I sit behind bars in a damp dungeon—like a young eagle raised in captivity, wings denied the sky.
Aside from the little "shock therapy session," everything has gone far better than I could have hoped. To be completely honest, I can't even say it was that painful. Unpleasant? Certainly. Unbearable? Not quite. What truly stung was not the current burning through my veins, but the overt displays of arrogance: the disdain with which these people treated me, the swaggering insolence with which they strutted. All of it left in me a heavy, bitter grudge against the League of Shadows, and against Ra's al Ghul most of all.

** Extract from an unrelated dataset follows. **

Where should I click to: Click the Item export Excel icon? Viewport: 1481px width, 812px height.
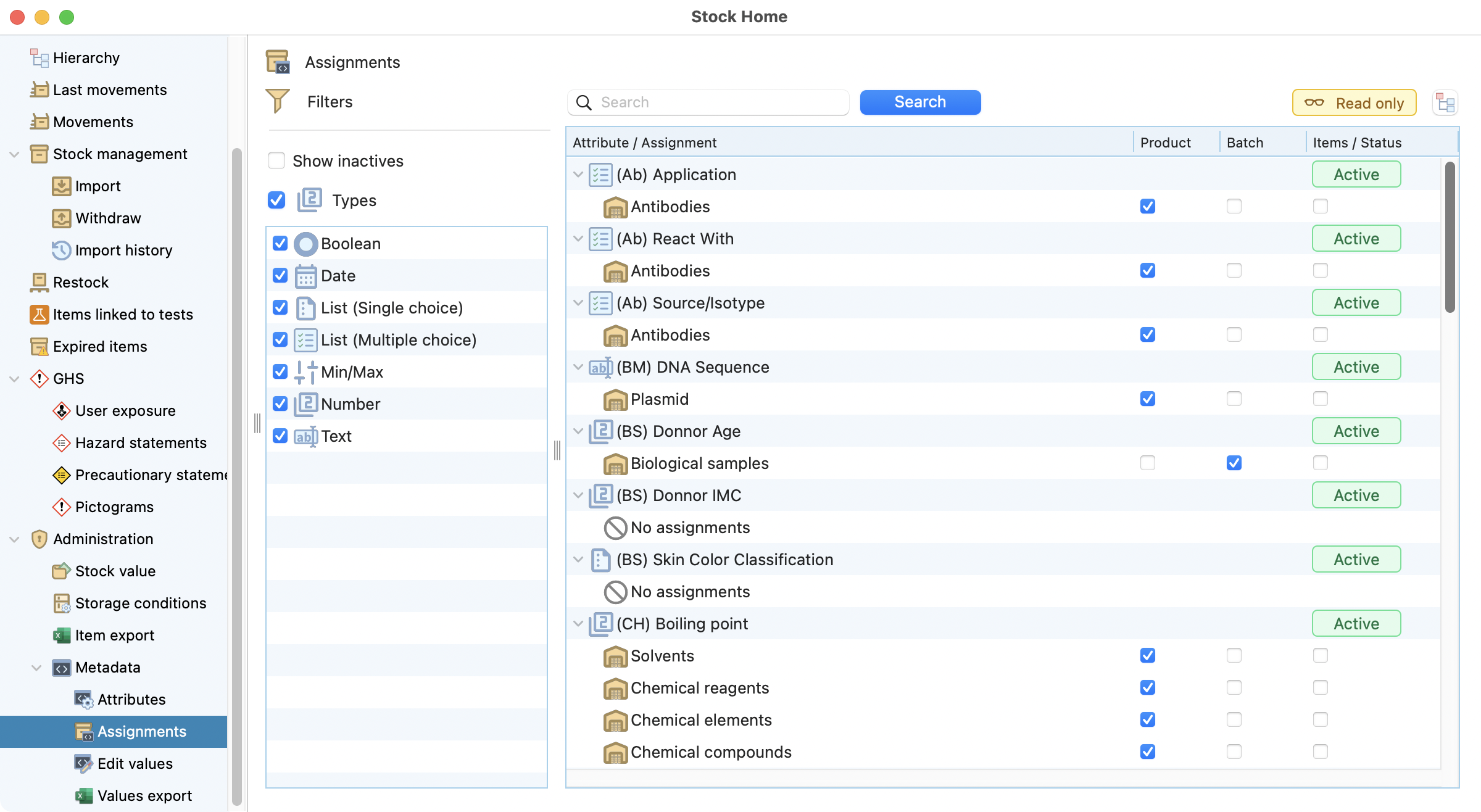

I had once thought mercy might be an option. That perhaps I'd grant leniency, a kind of clemency, if they surrendered their madness. Not anymore. Now there will be no mercy. Not even a whisper of it. They will pay me back—with full interest.
And Lady Shiva… well, she will have her lesson too. She needs to be reminded she chose the wrong side. She should be brought back to her senses. Later, perhaps, I'll take the time to decide which approach suits her better: the carrot or the stick. Though the humor of it hasn't escaped me—Sandra Wu-San, Grandmaster of the League, reduced to another problem requiring management.
Truthfully, I might have let everything else slide: the crack on the head, the forced cell, the buckets of ice water. But the collar. That damned collar.
Am I a slave to them? A pet hound chained and prodded with lightning when I disobey? No. Unacceptable. The moment they clasped that device around my neck, the scales tipped. That was the final straw for my patience.
Still, I can't help enjoying the simple fact: I played my role to perfection. I gave Bordeaux an emotional farewell, feigned weakness, faked unconsciousness, acted convincingly enough as just another man. The girl's blow to the head had been hard—Sandra doesn't hold back—but without my enhancements, it might have left me out cold. It didn't. The collar and its oh-so-clever water torture were worse, but even that proved manageable. They thought it might break me. Instead, it only served to remind me just how far I've come.
Steve Rogers, frozen in the Arctic ice for seventy straight years, survived intact. So why would a shallow pool of icy water stop me? If Captain America can make it, then so can I—with far more ease, given my endurance far exceeds even his. That's the privilege of being more than an experiment. That's the edge of perfection.
And so, yes—I am almost delighted I fell into the League's clutches after the serum. Because if it had been before, I would've had no leverage, no strength. Now? Now they've overplayed their hand.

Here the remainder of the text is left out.